On Fri, 2006-06-09 at 20:55 +0200, Alberto Botti
wrote:
Il giorno mer, 07/06/2006 alle 11.49 -0400, Lee
Revell ha scritto:
On Wed, 2006-06-07 at 04:50 -0500, Jan Depner
wrote:
Why do you assume this? There are plenty of
closed-source
applications and drivers running on top of Linux.
Closed source applications are perfectly OK. A closed source
ALSA driver violates the GPL.
From the ALSA soundcard support page
(
http://www.alsa-project.org/call.php):
"There is nothing to stop any company from developing a binary only
driver that works with ALSA. But there are several issues and
requirements we want to make clear to anybody attempting to do
this."
"Works with ALSA" is not exactly the same as a binary ALSA driver.

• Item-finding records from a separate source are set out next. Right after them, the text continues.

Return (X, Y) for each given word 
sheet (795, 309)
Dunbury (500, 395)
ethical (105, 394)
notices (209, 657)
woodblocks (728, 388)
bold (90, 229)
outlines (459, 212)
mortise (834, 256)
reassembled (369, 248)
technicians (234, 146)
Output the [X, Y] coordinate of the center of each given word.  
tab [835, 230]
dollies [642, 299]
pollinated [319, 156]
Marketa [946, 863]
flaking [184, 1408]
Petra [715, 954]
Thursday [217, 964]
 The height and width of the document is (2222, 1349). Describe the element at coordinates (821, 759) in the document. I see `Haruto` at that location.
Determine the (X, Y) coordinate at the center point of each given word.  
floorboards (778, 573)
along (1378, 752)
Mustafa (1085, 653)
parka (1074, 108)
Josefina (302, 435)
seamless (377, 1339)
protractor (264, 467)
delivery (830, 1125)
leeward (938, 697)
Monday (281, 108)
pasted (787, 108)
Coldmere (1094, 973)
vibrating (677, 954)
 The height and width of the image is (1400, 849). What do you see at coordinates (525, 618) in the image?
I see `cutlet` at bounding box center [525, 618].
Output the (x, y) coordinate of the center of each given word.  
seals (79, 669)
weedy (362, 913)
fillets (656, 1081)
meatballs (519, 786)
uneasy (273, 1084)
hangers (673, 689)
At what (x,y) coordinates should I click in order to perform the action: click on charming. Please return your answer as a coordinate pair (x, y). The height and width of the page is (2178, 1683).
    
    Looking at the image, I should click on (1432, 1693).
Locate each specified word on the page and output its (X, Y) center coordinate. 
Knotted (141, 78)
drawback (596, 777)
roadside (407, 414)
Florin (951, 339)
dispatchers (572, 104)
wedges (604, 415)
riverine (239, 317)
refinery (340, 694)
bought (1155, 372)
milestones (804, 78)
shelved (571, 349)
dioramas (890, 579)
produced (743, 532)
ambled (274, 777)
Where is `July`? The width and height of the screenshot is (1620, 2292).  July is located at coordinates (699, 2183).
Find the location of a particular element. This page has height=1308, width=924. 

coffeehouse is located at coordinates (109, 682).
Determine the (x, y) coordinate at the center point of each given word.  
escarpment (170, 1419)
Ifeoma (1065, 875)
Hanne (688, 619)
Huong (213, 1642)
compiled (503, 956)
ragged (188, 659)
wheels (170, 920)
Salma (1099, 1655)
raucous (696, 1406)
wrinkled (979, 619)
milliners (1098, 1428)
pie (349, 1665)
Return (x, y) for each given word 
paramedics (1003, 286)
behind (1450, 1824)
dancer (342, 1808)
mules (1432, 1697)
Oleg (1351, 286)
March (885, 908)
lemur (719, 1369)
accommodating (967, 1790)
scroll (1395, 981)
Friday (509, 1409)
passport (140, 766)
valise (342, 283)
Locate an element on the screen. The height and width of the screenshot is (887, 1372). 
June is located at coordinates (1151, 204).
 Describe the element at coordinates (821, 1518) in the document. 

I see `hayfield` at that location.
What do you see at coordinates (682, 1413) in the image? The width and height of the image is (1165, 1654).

"Binary-only drivers cannot be based on any ALSA source code. They
must be written from scratch. Binary-only drivers that contain ALSA
code are infringing on copyright laws."
IOW, a binary only ALSA driver can implement the ALSA API, but it
cannot use the ALSA kernel middle layer at all.
AFAICT this means that you could implement a ALSA compatibility
wrapper around a binary blob as long as that blob was not developed
for use on Linux. But developing a binary driver for use on Linux is
clearly a derived work of the kernel and thus illegal.
Lee
So a company that wanted to have a proprietary connection to linux could
write an open source blob and a closed connection to the blob for their
closed hardware/software? ie linux remains useable for companies.
If not, I'm having a hard time seeing this as a positive situation.
More like alsa shooting themselves in the foot.
I'm not a programmer or audio pro; just a linux user who advocates open
source and avenues of co-existence with businesses.